— START OF Source document —

The HTML specification has had a turbulent governance history. From 1995 to 1999, the IETF and then W3C published numbered versions: HTML 2.0, 3.2, 4.0, and 4.01. In 2000, the W3C pivoted to XHTML — an XML-strict serialization of HTML that required well-formed documents and broke backward compatibility. When the W3C began work on XHTML 2.0, which would have been incompatible with existing web content, browser vendors objected.

In 2004, Apple, Mozilla, and Opera formed the Web Hypertext Application Technology Working Group (WHATWG) to develop a practical evolution of HTML 4. Their work became HTML5, which the W3C eventually adopted and published as a Recommendation in October 2014. But by 2017, the W3C's last numbered snapshot (HTML 5.2) was already diverging from the WHATWG's continuously updated specification.

— END OF Source document —
— START OF Material —

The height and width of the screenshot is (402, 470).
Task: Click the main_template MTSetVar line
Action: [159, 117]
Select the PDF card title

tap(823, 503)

— END OF Material —

**Challenges**
**A.** Rewrite the paragraph of the HTML history text that begins "In 2004, Apple, Mozilla, and Opera" as a short list of its main facts.
**B.** Continue the HTML history text with a paragraph that picks up after its last sentence.
The lines are material separate from the text on HTML's history.

**Responses**
**A.**
- In 2004, Apple, Mozilla, and Opera formed the Web Hypertext Application Technology Working Group (WHATWG) to develop a practical evolution of HTML 4.
- Their work became HTML5, which the W3C adopted and published as a Recommendation in October 2014.
- By 2017, the W3C's last numbered snapshot, HTML 5.2, was already diverging from the WHATWG's continuously updated specification.

**B.**
On 28 May 2019, the W3C and WHATWG signed a memorandum of understanding: the WHATWG HTML Living Standard would be the single authoritative HTML specification going forward. W3C would no longer publish independent HTML versions. This means the term "HTML5" is technically a historical artifact — a frozen snapshot from 2014. The current specification has no version number and is updated continuously. When developers say "HTML5," they usually mean "modern HTML as defined by the Living Standard," but the distinction matters for standards compliance and specification references.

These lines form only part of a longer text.